At a gathering this past weekend, I was reminded, quite wonderfully, how rich our culture is and how very important it is to keep good traditions.
Our host had all the guests, about 50 or more, form a circle. Latecomers joined as they arrived. He introduced each person and told how they were important to his life and family. Many of us were old friends who had not connected in years; others were new to us as friends to be. After a smudging ceremony, we mingled and feasted with musician Joseph Fire Crow’s live flute melodies and velvet voice in our midst.
We were reminded how long we have known one another and how our traditional pow wows were changing, that the new generations do not seem to have the passion for the culture that we do. I hope that is not true, that it will emerge in its own time. It was a great gathering that reinforced my belief in the goodness of people and the values we all shared that evening.
2 cups dried Anasazi beans
1 onion, peeled and chopped
2 cloves garlic, minced
3 small jalapenos, chopped fine
3 – 4 basil leaves, chopped fine
1 teaspoon cumin
1 teaspoon chili powder
6 – 8 cups beef broth
Rinse and sort beans, cover with water and let stand overnight; drain. Put beans and rest of ingredients in a large soup pot or Dutch oven. Bring to a boil, lower heat, cover and simmer for 2 hours. Stir occasionally and adjust seasonings.
Fried Green Tomatoes
4 – 5 large green tomatoes
1 cup stone-ground white cornmeal
1/4 cup flour or plain bread crumbs
Salt and pepper to taste
Butter and oil or bacon fat to saute
Wash and thickly slice tomatoes; pat dry. Mix cornmeal, flour or bread crumbs, salt and pepper together in a shallow dish. Coat both sides of the tomato slices in the cornmeal mixture and saute in butter/oil mixture or bacon fat. Drain and devour.

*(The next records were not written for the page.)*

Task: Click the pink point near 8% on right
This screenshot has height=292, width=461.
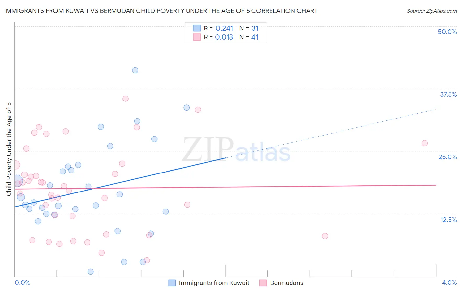Action: pos(325,236)
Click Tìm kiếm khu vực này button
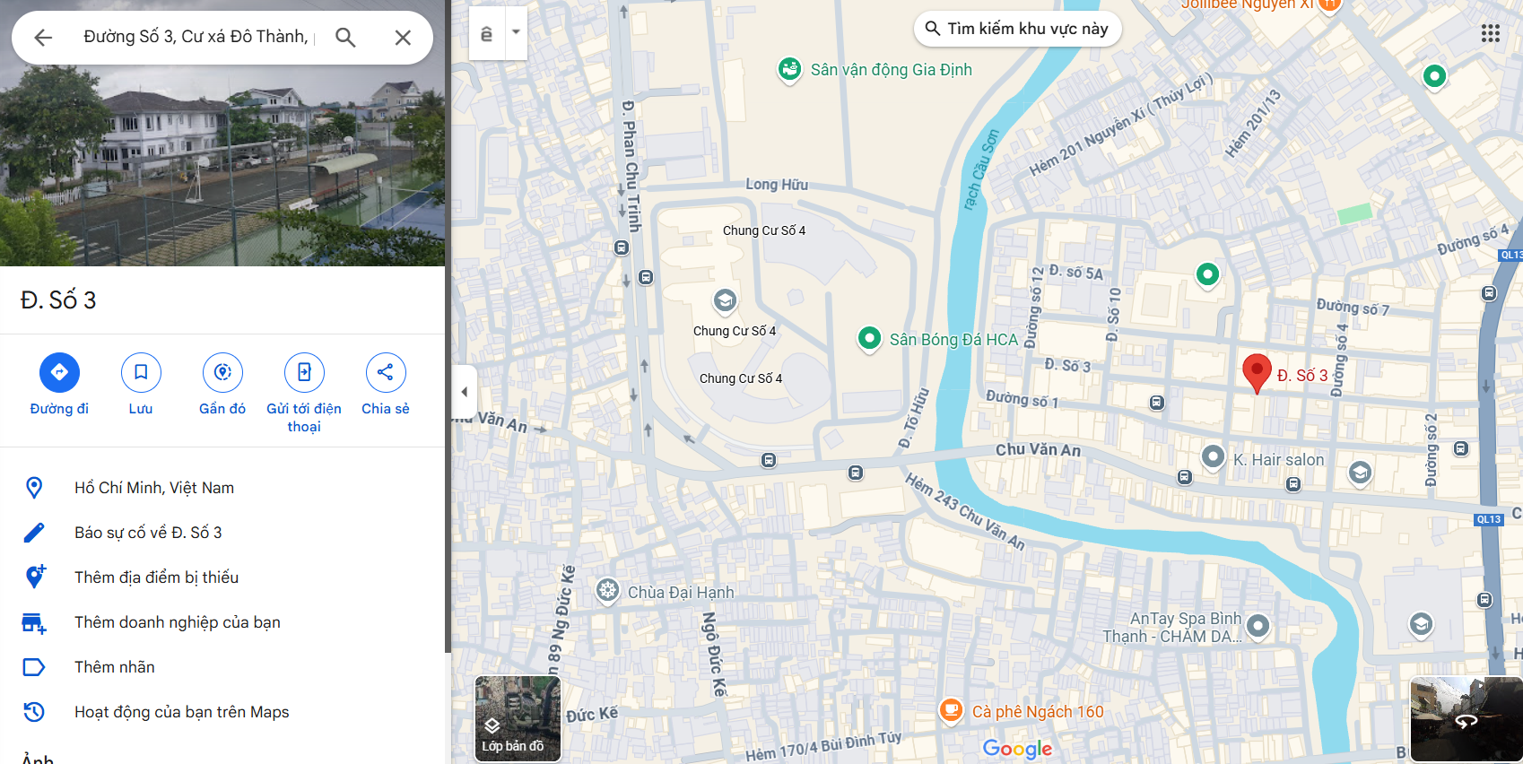The height and width of the screenshot is (764, 1523). pos(1017,29)
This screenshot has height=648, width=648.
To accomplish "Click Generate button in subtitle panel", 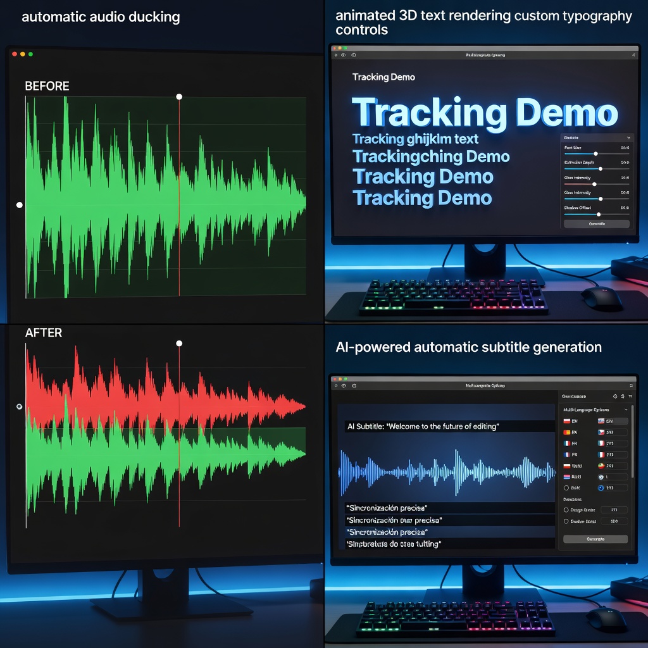I will coord(595,539).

This is a great way to use up those late non-ripeners and save for winter use. They can be frozen, then baked later with a little cheese topping.
Baked Eggs and Hash
1 can corned beef hash
2 cups shredded Monterey Jack or Cheddar cheese
1/2 cup cottage cheese
1 small can chopped jalapenos
1 small onion, chopped
1/4 cup bread crumbs
Preheat oven to 375 degrees. Combine eggs, cheeses, jalapenos and onion in a bowl. Use a separate bowl to combine hash with 1 cup of the egg mixture, then stir bread crumbs into this and stir well. Lightly press the hash mixture into a 9-inch square baking dish and top with the rest of the egg mixture. Bake for 40 – 45 minutes.
For low-fat or other diets, you can get substitutes for the eggs and the cheese. Combined like this, you can hardly tell the difference.
Soft Chicken Tacos
1 pound ground chicken (or turkey)
1 chorizo sausage
1 yellow summer squash, chopped
1 green summer squash, chopped
1 tablespoon chili powder
1 dash cayenne
1/2 teaspoon salt
1/2 cup low-fat sour cream
1 package white corn tortillas, warmed
Cut chorizo into 1/2-inch pieces. Heat a little vegetable oil in a large saute pan and add the sausage and chicken. Cook for 3 – 4 minutes until the chicken starts to brown. Now add the squashes, chili powder, cayenne and salt. Stir, then add the sour cream and lower heat to simmer for 5 minutes or until squash is soft. Put cooked mixture on individual tortillas and wrap. Serve with a salsa or guacamole.
Easy Apple Corn Muffins
2 packages corn muffin mix
1/2 cup milk
2 apples, peeled, cored, grated
3 tablespoons sugar or substitute
1 teaspoon pumpkin pie spice
Preheat oven to 400 degrees. Grease muffin pan or use paper liners. Combine mixes, eggs, milk, apple, sugar and pumpkin pie spice in a large bowl. Fill cups with about 1/2 cup of batter each. Bake for l5 – 20 minutes until lightly browned around edges.
Notes and Tips
* Got lots of squash, tomatoes and other vegetables hanging out? Good time to make vegetable “lasagnas” which freeze well. Add some ground meat and grated cheese to the mix and you have full meals. If you grow a lot of eggplant, it works well in layers and with other ingredients. You can use it as a meat substitute.
* Apples are great food. They help lower cholesterol and provide fiber – and this is a soluble fiber that helps diabetics regulate blood sugar. When the Europeans came to New England, they brought seeds which mixed with our native crabapples and brought forth completely new varieties. Today, 2,500 known varieties of apples grow in the United States. Globally, there are 7,500 varieties.